Geopolitics and the Impact to Insurance
Geopolitics, technology, innovation, underwriting were among the themes discussed in the latest discussion organised by the General Arab Insurance Federation. A Premium report.
The General Arab Insurance Federation recently held a webinar on the impact of geopolitical issues on insurance and the outlook for the regional industry.
The first part of the session consisted of an overview of the political and security issues impacting the region. Michael Stephens, fellow, Foreign Policy Research Institute and associate fellow at the Royal United Services Institute spoke about foreign policy related to Iran, the security issues prevalent in Lebanon and the presence of the GCC in managing the trade relations across the globe.
“In the short term, the health risk is a consideration for economic development. In the medium term things are looking better. Oil prices will stabilise and diversification into green investment and green technology investment and getting the private sector involved in this. Diversifying energy production away from hydrocarbons,” Stephens advised.
Emphasising on the importance of technology, Omer Elamin, president – Orient Group, said: “We need to invest in technology. I think we have great opportunities when it comes to technology and specifically with SMEs as they have faced many problems when it comes to the pandemic. We started to invest in technology four years ago. We are investing in the future and it lowers expenditure.
“We need to set up a new reinsurance company in the UAE. Once the reinsurance companies disappear the smaller companies cannot keep working. We have seen that some companies have closed. ARIG was a great model in the region. We need an equally huge reinsurance company. The capital invested should not be less than USD3 billion with a 50-50 partnership between the government and the private sector. There should be a compulsory cession of 25 percent to this company, which would allow it to succeed. If we look at the capacity, this will allow us to prevent many obstacles,” he opined.

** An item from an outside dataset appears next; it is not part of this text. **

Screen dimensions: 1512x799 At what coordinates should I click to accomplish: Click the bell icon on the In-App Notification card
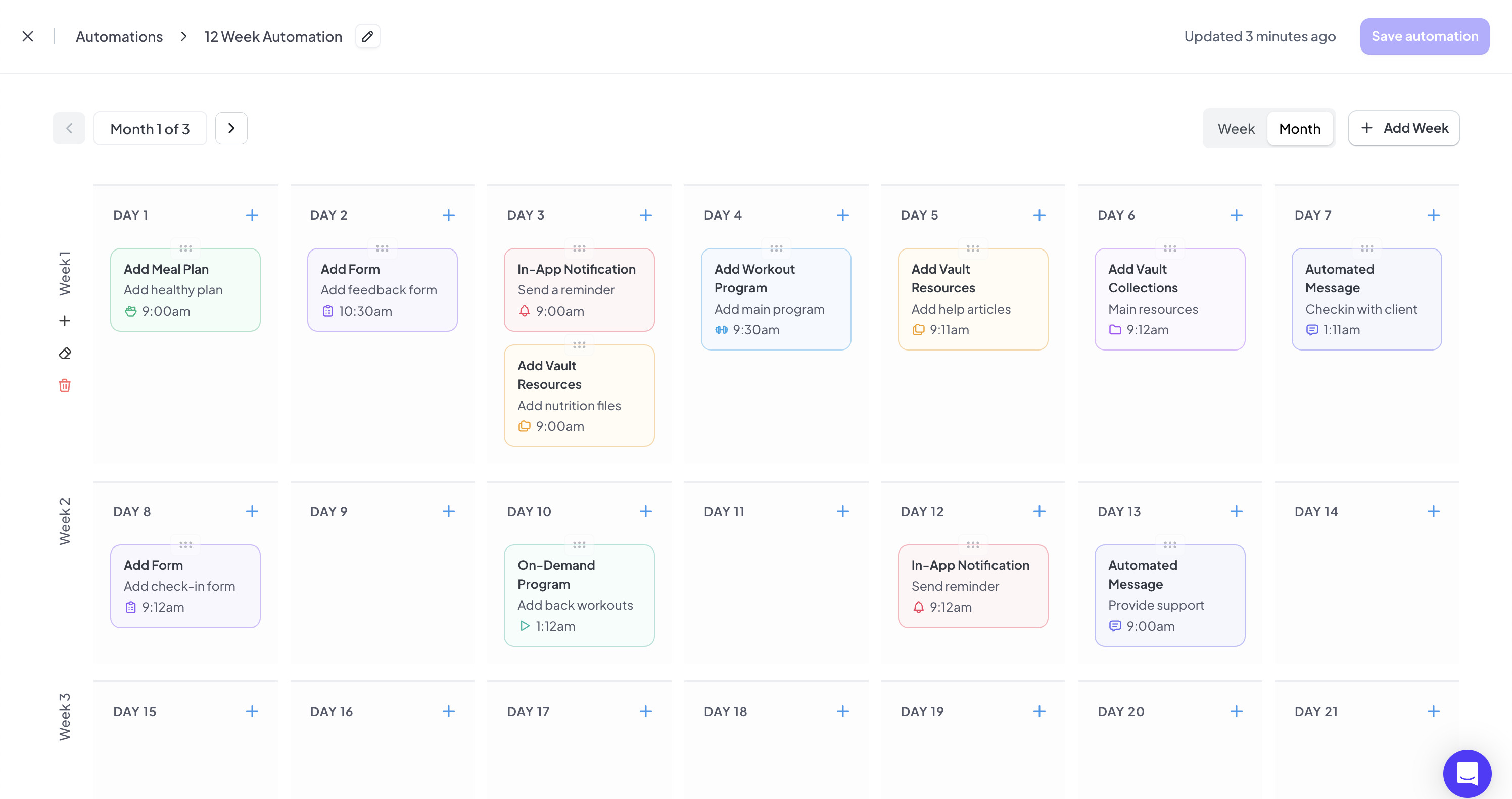(x=524, y=312)
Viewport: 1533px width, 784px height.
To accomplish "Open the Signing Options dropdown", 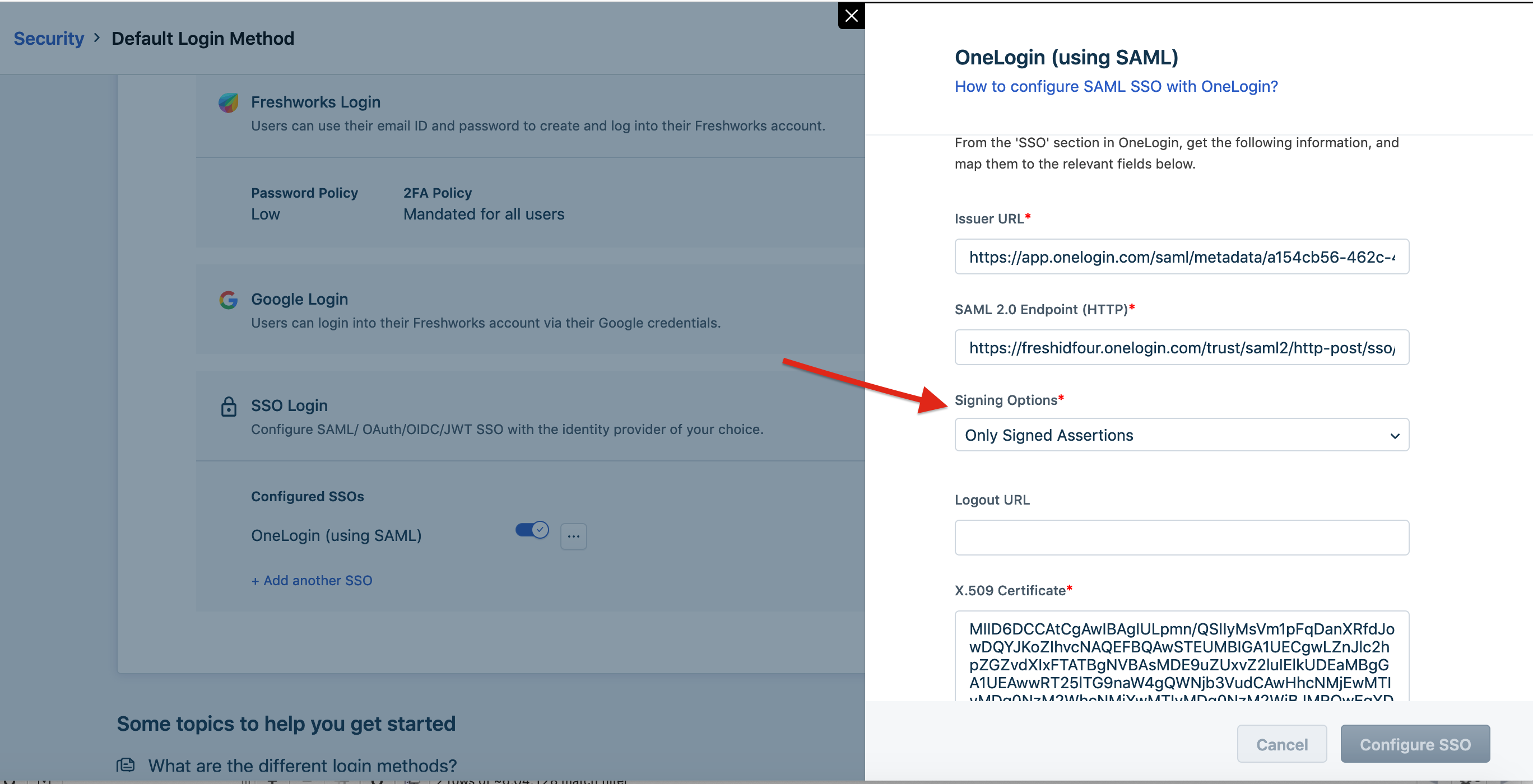I will [x=1181, y=436].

Speaking about the differences between Arab companies and foreign firms, Amer Daya, senior market executive MENA, Ninety, said the Arab companies and the regulations present in the respective countries were still on a learning curve whereas foreign companies were at least 100 years old, accumulating experience, underwriting skills, refining their business with exposure, learning and serving organisations. “Low natcat exposure has attracted the foreign companies to look at the Arab region. But that has changed, so most foreign companies have shied away from investing further in the Arab world. Foreign companies have mastered the art of underwriting, which is not just putting a price to a risk. It is about understanding the risk first. The focus on technical results in the Arab world is not very old. We look forward to more consolidation in the Arab world. Those companies that consolidate will stay and prosper,” he said.
Commenting on the outlook and opportunities for growth in the future, Khaled Saoud Al Hasan, GAIF board member and group CEO, Gulf Insurance Group, remarked that companies should adapt to less or no dependence on reinsurance and reinsurance commissions. “In the coming years there are many challenges, specifically now. Global reinsurance companies may not continue to give the commissions. For insurance companies to survive and to play a huge role, we need to raise awareness and issue the right laws to limit competition through the right regulatory structure. Technology today plays a big role while dealing with the younger population so the idea of changing the patterns of business need us to change products as well, to reach the best quality of service,” he added.
“Most companies in the Arab world have to conquer cross-selling, in which they are very weak. They have to improve data quality, which is still very poor in the Arab world. Unfortunately in the Arab world we are too distant from clients. We are very close to revenue but too distant from clients. This has to change. Payment systems need to be introduced. The clients today are getting paid by direct debit and other technological channels that do not exist in the Arab world. Claims processes have to change. Signing claims processes with multi-signatures for a simple claim is no longer acceptable. They have to conquer that if they want to succeed,” Daya advised.
The discussion was presided by Chakib Abouzaid, secretary general, GAIF, and moderated by Ahmed Hosni, founder and managing director, BrokNet Group MEA.